■ What is needed:
The required output holds only the lines from the one containing "Collapse the Google tree node" through the end of the material below, copied exactly, please, with no pictures.

■ Task inputs:
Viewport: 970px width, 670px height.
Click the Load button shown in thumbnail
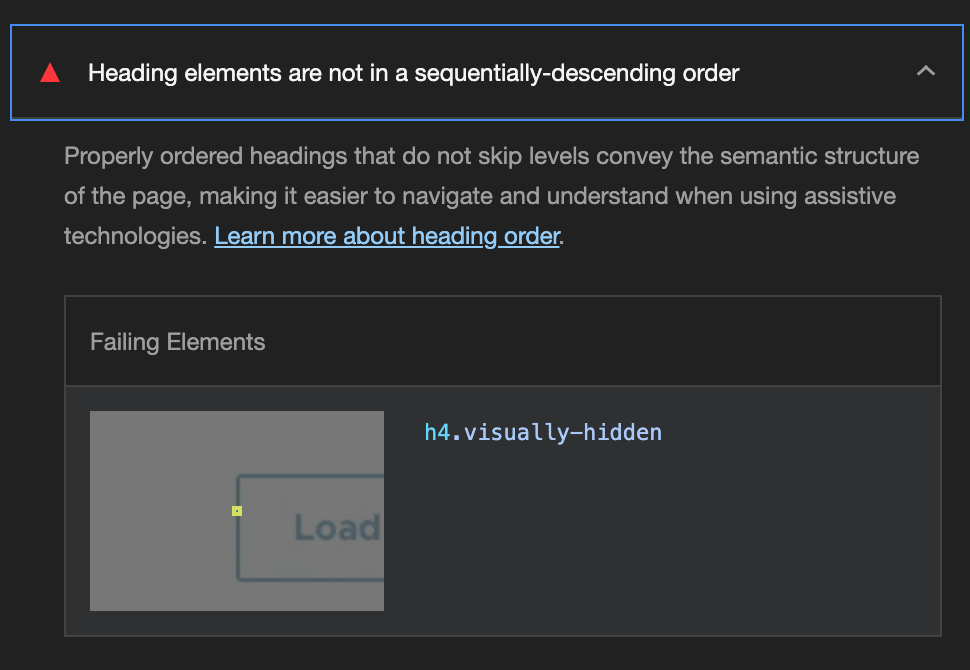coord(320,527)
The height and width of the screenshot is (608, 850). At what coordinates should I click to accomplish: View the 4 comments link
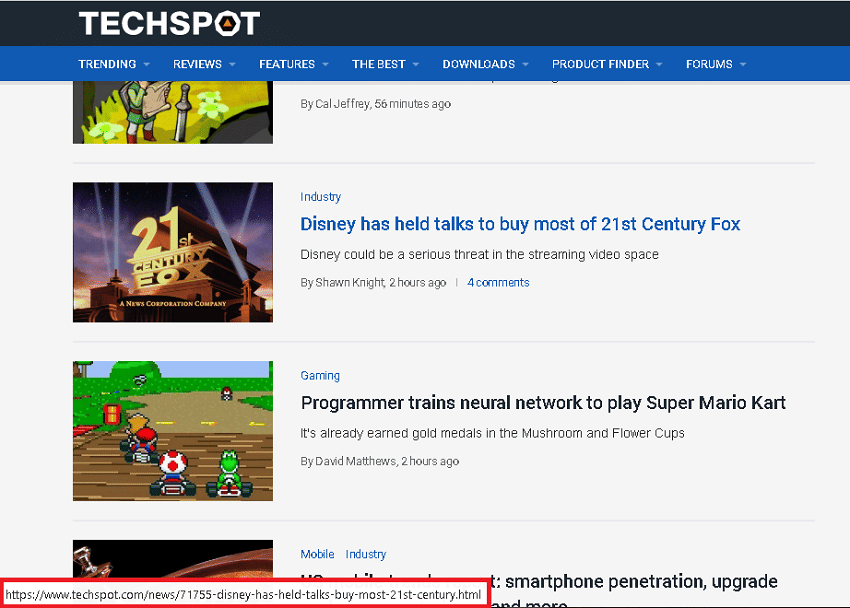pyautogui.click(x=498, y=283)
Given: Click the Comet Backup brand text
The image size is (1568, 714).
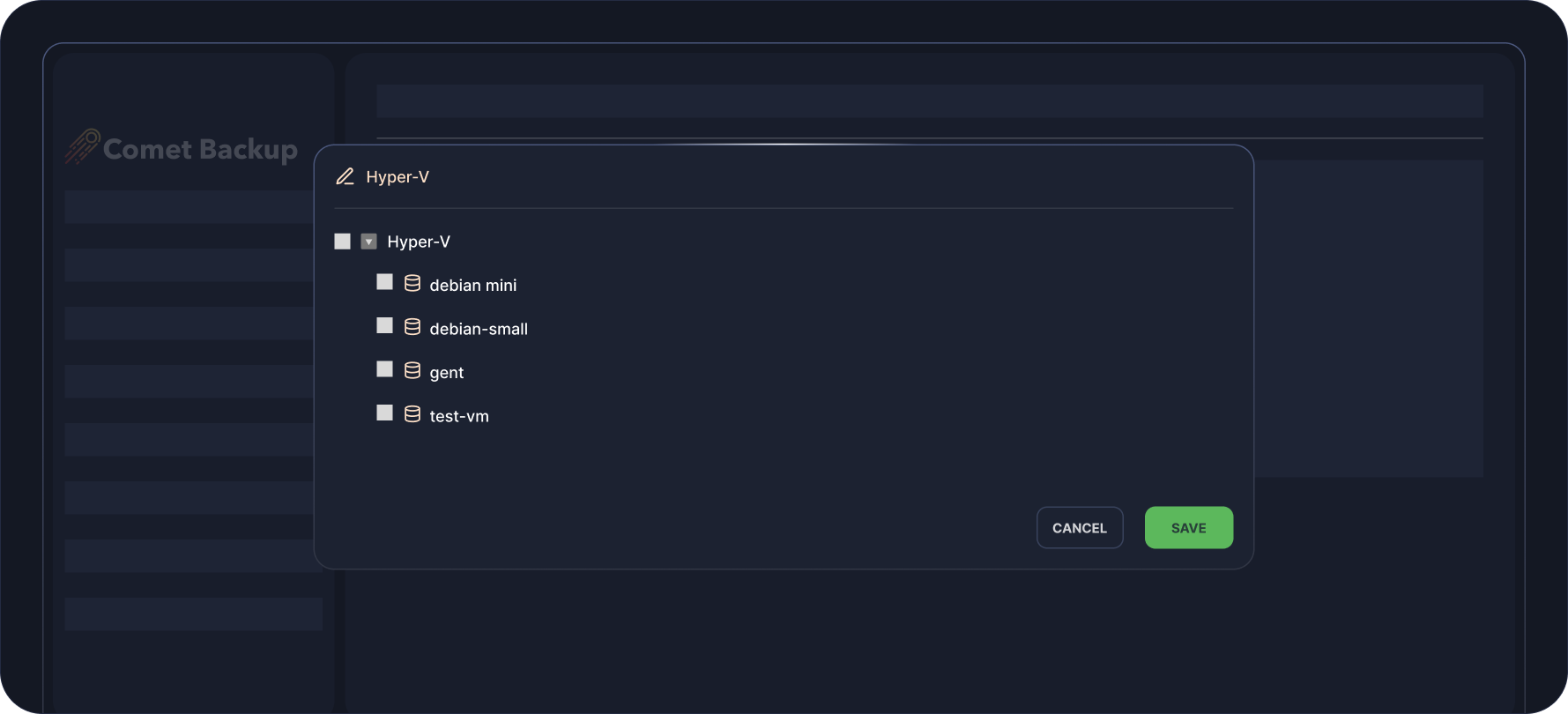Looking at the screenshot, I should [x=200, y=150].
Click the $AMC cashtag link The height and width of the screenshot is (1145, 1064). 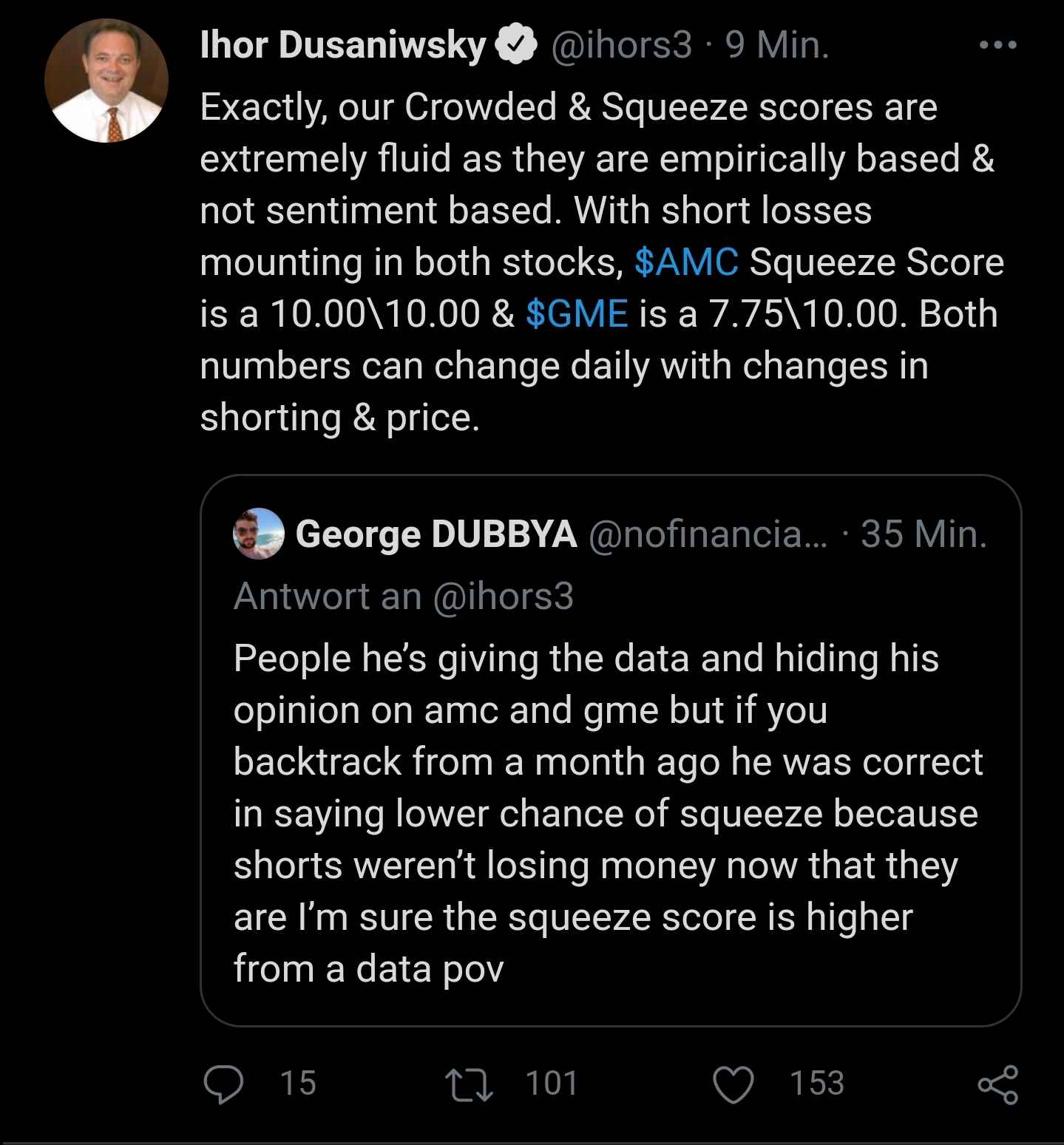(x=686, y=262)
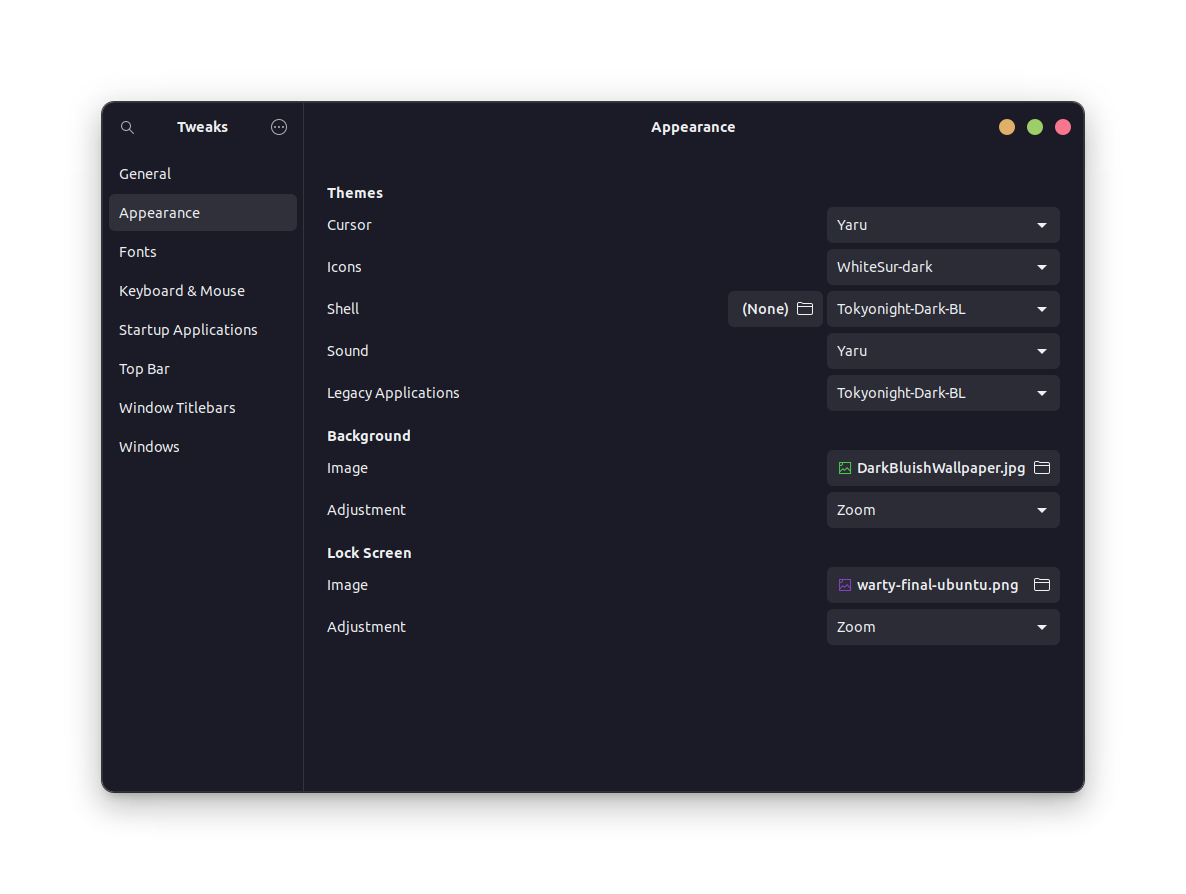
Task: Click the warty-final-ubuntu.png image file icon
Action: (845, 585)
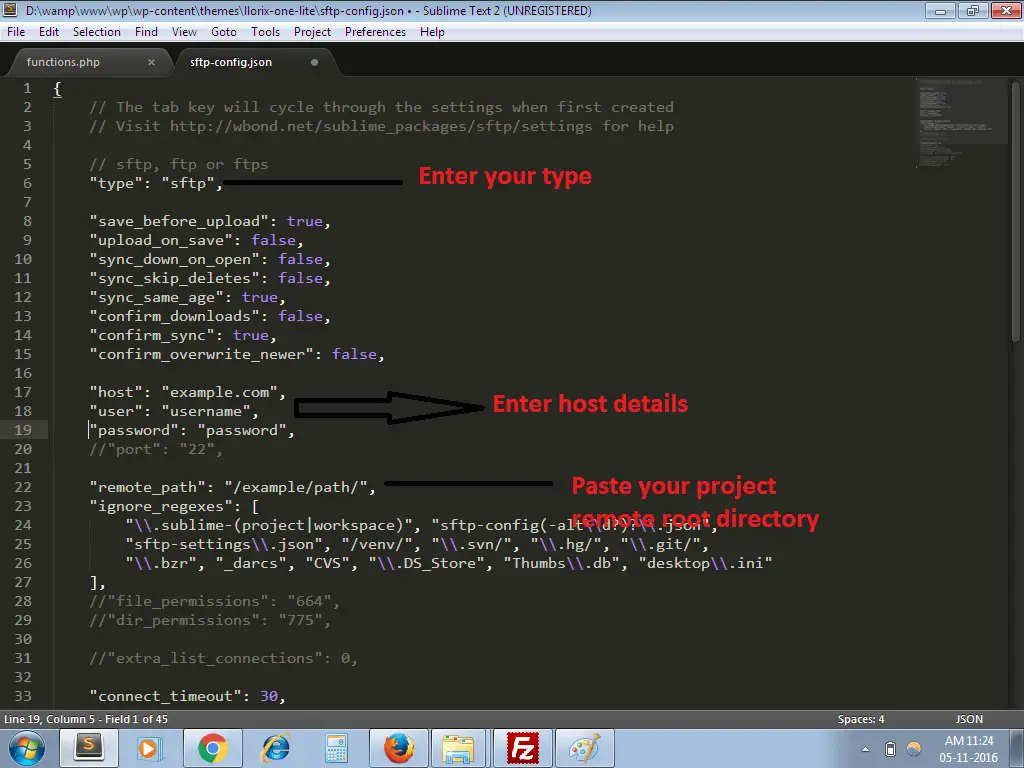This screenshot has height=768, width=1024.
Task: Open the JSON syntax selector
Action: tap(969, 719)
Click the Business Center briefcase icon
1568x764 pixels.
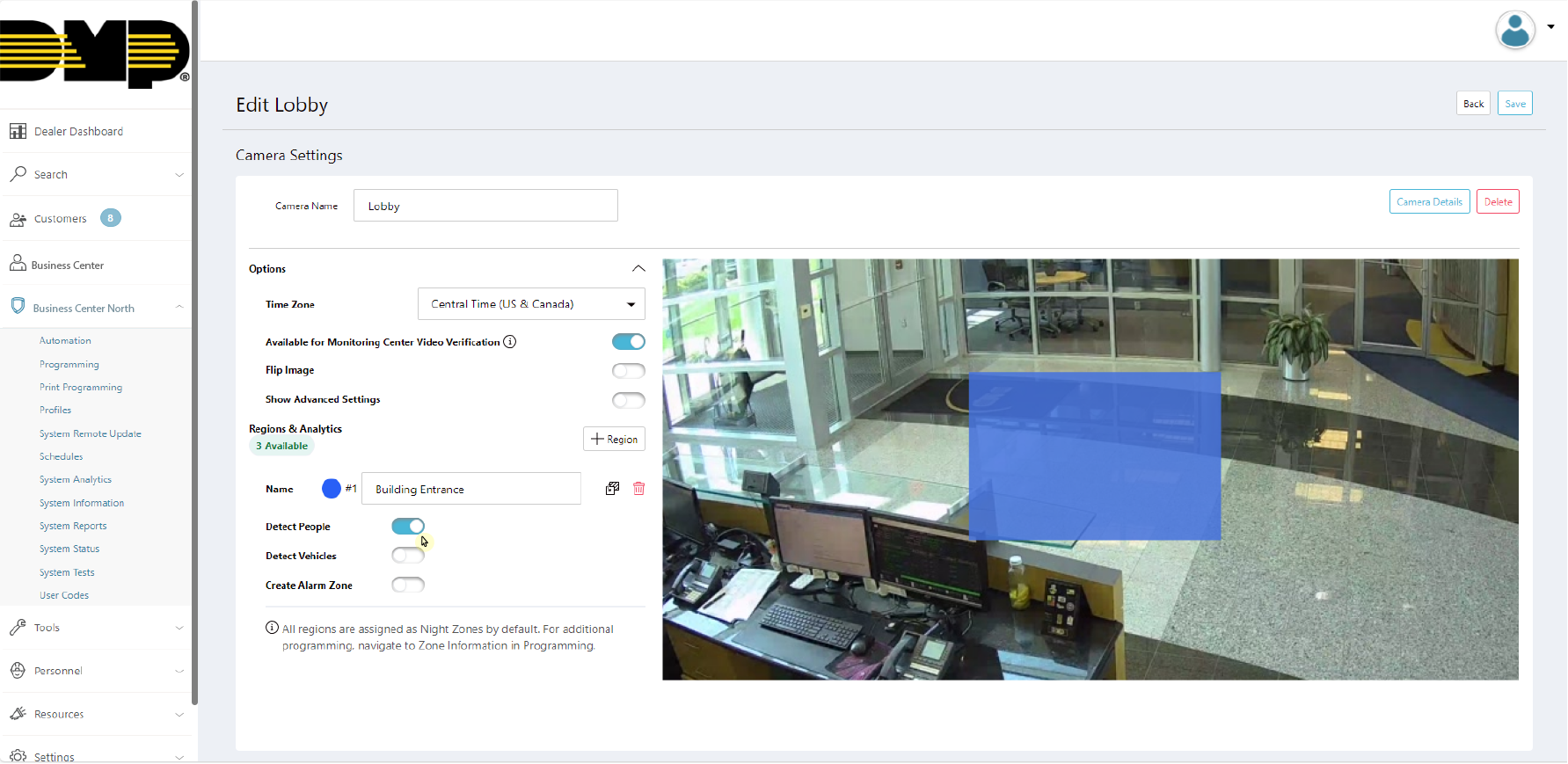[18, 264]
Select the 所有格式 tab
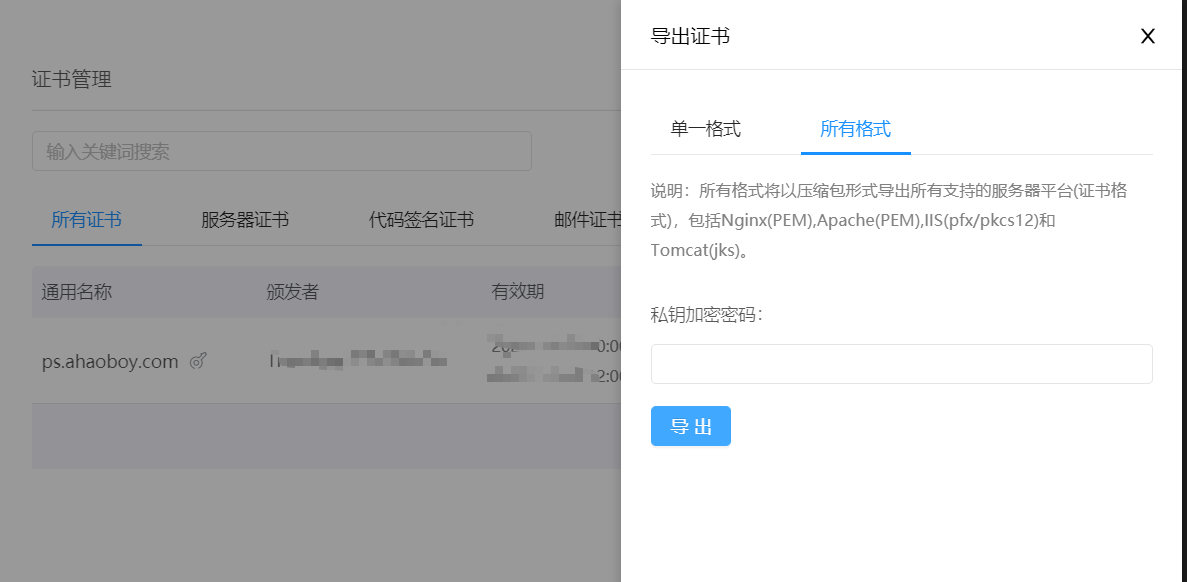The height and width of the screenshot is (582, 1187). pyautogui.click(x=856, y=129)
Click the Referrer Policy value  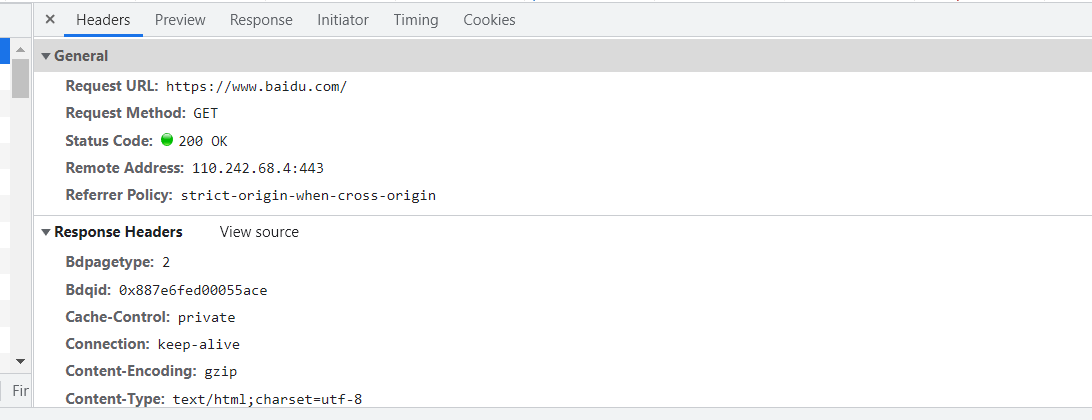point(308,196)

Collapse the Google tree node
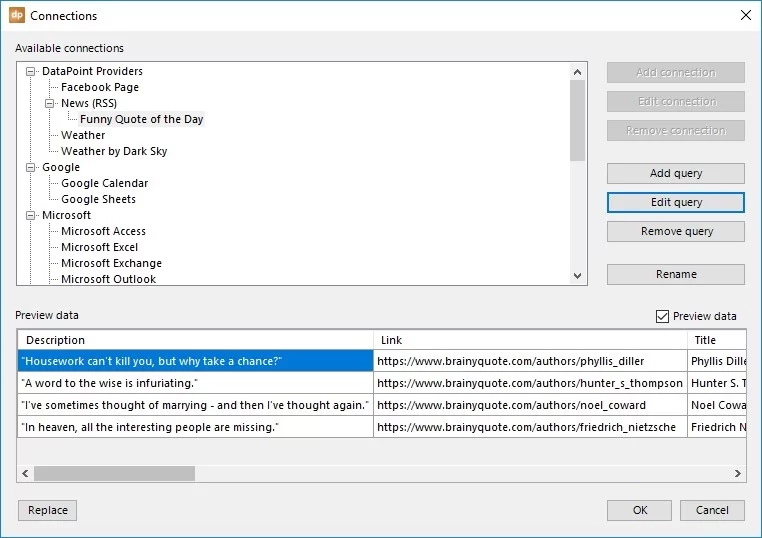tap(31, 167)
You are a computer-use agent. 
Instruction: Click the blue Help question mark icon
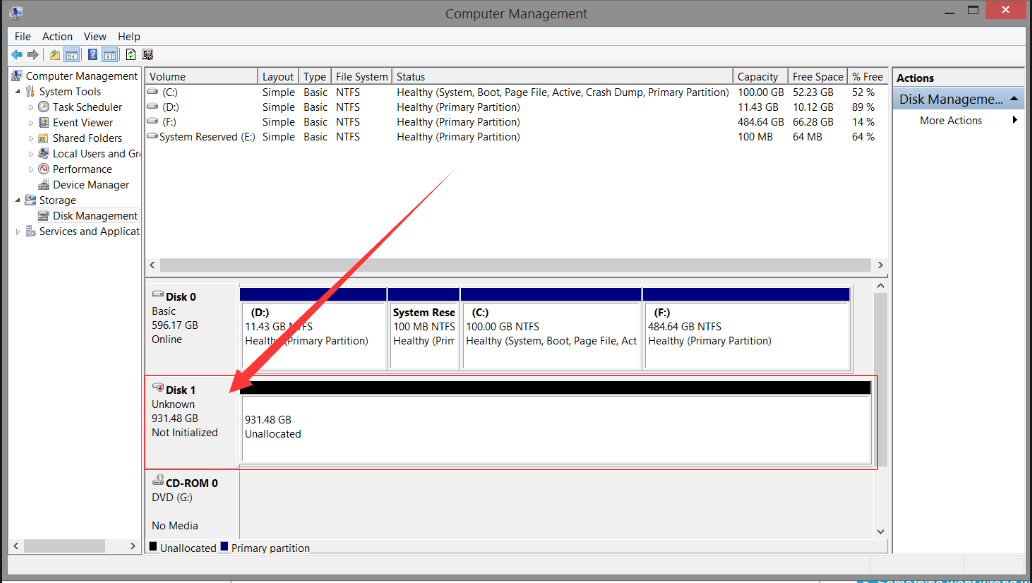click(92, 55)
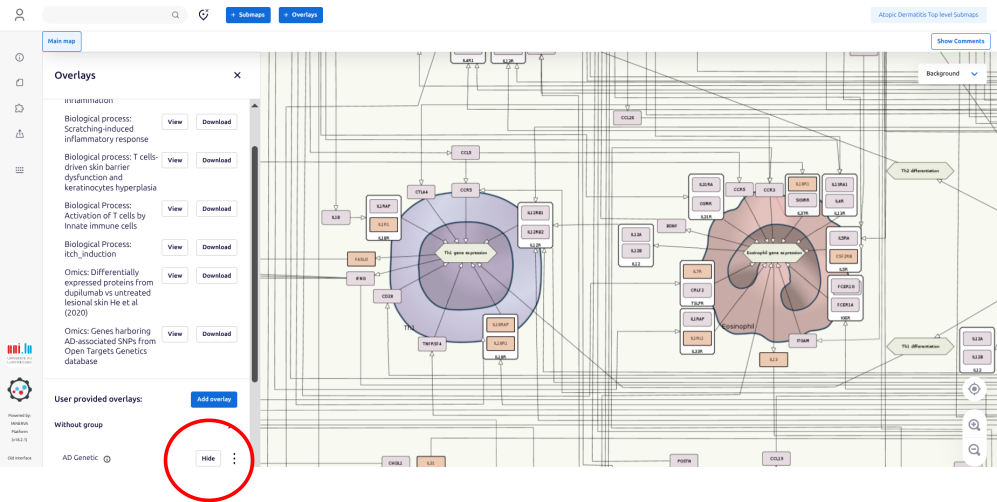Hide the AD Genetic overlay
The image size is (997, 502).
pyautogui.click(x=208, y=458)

■ Reply to the exercise:
Collapse the Google tree node
tap(31, 167)
You are a computer-use agent. 
Instruction: Click the blue Help question mark icon
click(92, 55)
Hide the AD Genetic overlay
The image size is (997, 502).
pyautogui.click(x=208, y=458)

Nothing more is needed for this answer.